Lake Stanley, also called the Stanley unconformity, is a postglacial freshwater lake that occupied part of what is now the basin of Lake Huron during a hydrologically significant period from 10,000 years Before Present (B.P.). The lake’s surface level was approximately 70 meters below the current lake’s water surface.

The lake, although geographically smaller than the current Lake Huron, was fed from a large Lake Chippewa watershed that included the basin of what is now Lake Michigan. During this period, the water from Lake Stanley drained through an outlet or outlets adjacent to what is now North Bay, Ontario.

==Research==
The lake’s now-submerged shoreline has enabled some research to be done into ecological conditions during this time period. Research, published in 2009, described placements of stones near a section of Lake Stanley shoreline that could be interpreted as hunting infrastructure; authors O’Shea and Mathews suggested that the stones, now underwater, could have been gathered and placed as “drive lanes” to force or entice migratory caribou into a human ambush.

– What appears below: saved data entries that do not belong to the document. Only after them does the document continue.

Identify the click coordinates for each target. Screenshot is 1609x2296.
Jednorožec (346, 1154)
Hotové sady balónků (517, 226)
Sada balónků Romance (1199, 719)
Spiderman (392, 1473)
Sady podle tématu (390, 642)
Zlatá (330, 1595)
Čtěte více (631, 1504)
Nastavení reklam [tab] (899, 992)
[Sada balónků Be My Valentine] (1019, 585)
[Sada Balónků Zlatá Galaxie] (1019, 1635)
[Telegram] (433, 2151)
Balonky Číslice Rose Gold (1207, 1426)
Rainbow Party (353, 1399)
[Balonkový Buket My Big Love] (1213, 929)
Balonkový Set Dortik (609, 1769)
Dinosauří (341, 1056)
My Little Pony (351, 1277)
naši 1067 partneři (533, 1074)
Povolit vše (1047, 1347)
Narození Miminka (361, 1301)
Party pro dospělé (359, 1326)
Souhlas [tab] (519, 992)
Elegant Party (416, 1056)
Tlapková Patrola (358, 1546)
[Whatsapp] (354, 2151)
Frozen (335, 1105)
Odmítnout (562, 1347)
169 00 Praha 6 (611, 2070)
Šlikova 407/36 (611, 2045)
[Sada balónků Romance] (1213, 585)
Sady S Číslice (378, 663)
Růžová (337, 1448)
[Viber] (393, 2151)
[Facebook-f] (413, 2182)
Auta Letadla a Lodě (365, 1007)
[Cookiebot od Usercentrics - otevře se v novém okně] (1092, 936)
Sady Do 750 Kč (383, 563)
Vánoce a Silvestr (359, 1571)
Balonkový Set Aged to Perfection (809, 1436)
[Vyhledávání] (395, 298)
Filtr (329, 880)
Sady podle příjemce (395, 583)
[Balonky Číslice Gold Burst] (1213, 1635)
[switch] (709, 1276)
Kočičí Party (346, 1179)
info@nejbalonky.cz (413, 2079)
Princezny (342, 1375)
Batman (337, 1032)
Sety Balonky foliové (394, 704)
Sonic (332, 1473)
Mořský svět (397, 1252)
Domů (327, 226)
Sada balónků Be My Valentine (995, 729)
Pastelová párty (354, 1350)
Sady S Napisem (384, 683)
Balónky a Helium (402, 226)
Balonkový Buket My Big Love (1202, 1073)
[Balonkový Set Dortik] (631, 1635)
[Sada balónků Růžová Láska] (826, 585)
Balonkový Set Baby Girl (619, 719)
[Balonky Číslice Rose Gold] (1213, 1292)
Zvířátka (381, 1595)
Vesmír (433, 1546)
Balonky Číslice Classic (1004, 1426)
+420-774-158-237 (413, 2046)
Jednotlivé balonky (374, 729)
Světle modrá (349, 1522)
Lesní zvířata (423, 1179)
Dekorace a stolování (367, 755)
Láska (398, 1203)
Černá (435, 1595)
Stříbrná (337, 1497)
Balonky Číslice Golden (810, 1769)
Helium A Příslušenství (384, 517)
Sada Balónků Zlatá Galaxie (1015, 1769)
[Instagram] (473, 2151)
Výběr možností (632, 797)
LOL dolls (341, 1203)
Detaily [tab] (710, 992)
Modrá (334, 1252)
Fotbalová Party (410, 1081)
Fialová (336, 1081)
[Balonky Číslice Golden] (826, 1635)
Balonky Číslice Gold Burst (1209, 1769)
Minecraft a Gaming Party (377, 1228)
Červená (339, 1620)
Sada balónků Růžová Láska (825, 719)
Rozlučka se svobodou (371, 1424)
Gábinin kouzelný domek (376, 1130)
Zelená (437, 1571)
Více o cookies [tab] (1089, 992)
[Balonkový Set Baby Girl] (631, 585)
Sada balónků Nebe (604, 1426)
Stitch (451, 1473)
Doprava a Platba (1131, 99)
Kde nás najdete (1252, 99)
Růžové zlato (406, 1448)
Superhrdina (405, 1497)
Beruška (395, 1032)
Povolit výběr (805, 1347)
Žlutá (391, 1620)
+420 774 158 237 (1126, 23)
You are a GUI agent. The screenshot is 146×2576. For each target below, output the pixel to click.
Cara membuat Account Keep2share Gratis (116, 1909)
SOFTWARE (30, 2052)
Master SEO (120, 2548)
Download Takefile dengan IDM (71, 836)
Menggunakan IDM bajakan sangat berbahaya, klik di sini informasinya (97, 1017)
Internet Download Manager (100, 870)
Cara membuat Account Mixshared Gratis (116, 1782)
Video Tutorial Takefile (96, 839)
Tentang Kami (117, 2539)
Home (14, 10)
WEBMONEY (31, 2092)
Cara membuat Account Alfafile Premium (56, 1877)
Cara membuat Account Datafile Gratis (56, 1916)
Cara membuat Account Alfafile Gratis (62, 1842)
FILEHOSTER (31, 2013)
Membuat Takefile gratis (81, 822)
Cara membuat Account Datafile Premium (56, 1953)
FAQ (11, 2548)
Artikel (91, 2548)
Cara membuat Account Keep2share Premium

Lake Stanley was, however, short-lived. Starting about 8,500 B.P., the geological conditions that had created Lake Stanley underwent a series of changes. North of a geological “tilt line,” the subsurface terrain of the Canadian Shield, no longer weighed down by glacial ice, rebounded and closed off the North Bay outflow. “Rising water in the Lake Huron basin inundated the Mackinac Straits after 8,150 yr B.P.”, ending the existence of Lake Stanley and later creating the present-day Lake Michigan-Lake Huron lake complex.